Poezja współczesna. Pismo literackie i wydawnictwo.

Byk
Ada T. Kosterkiewicz

„Byk”

(“Mdły październik” fragment)

Gośka cała jest w strzępach. To znaczy nie dosłownie, bo dosłownie wygląda bez zarzutu. Mówi, że wie, kto to zrobił. Mówi, że to Byk.

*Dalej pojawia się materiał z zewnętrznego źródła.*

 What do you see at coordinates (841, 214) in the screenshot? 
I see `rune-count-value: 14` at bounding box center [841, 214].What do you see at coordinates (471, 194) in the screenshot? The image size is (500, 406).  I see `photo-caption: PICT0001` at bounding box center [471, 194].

– Ale co zrobił? – pyta Joanna.

Ona jeszcze nic nie słyszała.

Morderstwa wstrząsają sennymi miasteczkami tylko w filmach. W prawdziwych małych miastach mówi się o nich tylko szeptem. Są ciekawostką, mroczną wypadkową codziennej nudy. Ktoś kogoś znał, ktoś kogoś kojarzył. Jak z tym małżeństwem właścicieli restauracji na Wyspie. Co to była za jatka! Joanna opowiedziała mi o nich kiedyś przy obiedzie. To był zwykły niedzielny obiad i nic nie zapowiadało katastrofy. Potem wyszło, że zabił syn. Sprawa taka filmowa. Byli, zginęli. Nikt się tym specjalnie nie przejął. Nikt specjalnie znajomy. Pewnie nigdy też nie wejdą do żadnej miejskiej legendy, jak czarna ręka w parku i biała spod lasu, jak El Kopyto, co pyta o godzinę i jutro o tej porze umrzesz. Źródła legend, którymi straszyli nas w dzieciństwie, wyschły tuż po drugiej wojnie, dostęp do tej elitarnej ligi został dawno zamknięty. Gdy dzisiaj zabiją cię w twoim małym miasteczku, po prostu umierasz. Nie przyjedzie badać twojej sprawy żaden agent Cooper. Przynajmniej tak mi się wydaje. Nie wiem już zbyt wiele o małych miasteczkach, chociaż one wciąż wiedzą o mnie wszystko.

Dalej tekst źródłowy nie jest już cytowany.